*Screenshot grounding data*:
#####

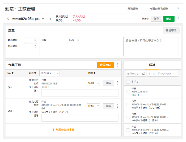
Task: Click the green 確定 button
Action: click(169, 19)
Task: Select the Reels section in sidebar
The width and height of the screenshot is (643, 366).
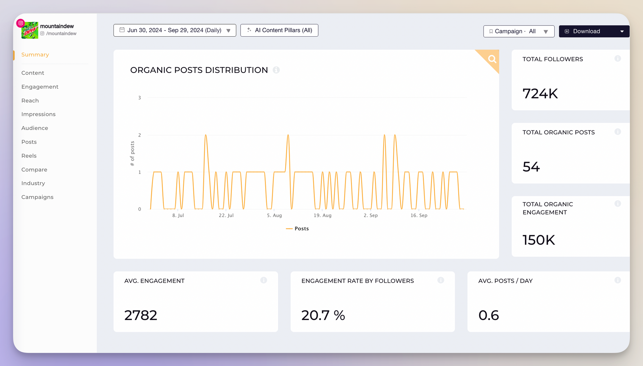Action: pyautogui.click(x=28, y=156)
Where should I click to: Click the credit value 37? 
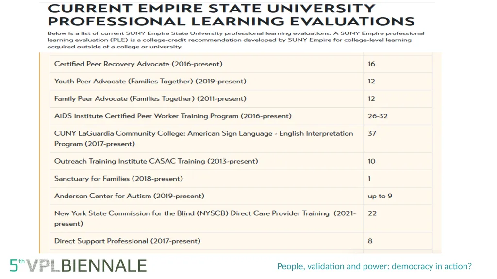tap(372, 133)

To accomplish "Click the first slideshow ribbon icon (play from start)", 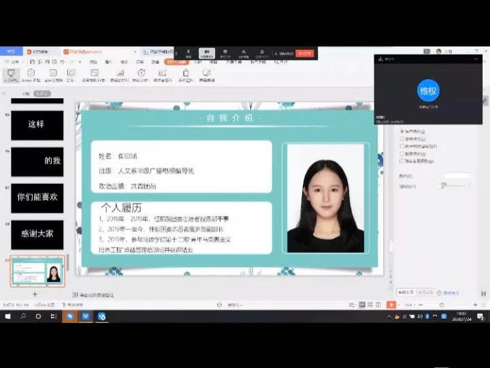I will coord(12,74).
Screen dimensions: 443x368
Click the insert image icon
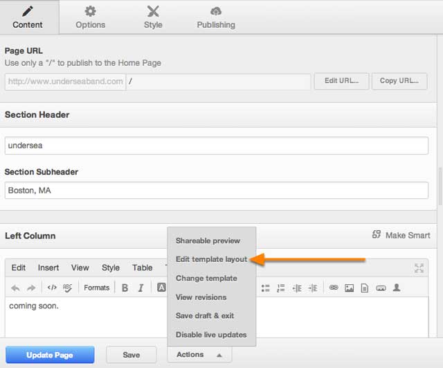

#####

*WORK REQUEST*: Transcribe nothing but the lines from the one containing "Screen dimensions: 443x368" through the final line of the records, exactly as written and without pictures.

*WORKED SOLUTION*:
Screen dimensions: 443x368
Click the insert image icon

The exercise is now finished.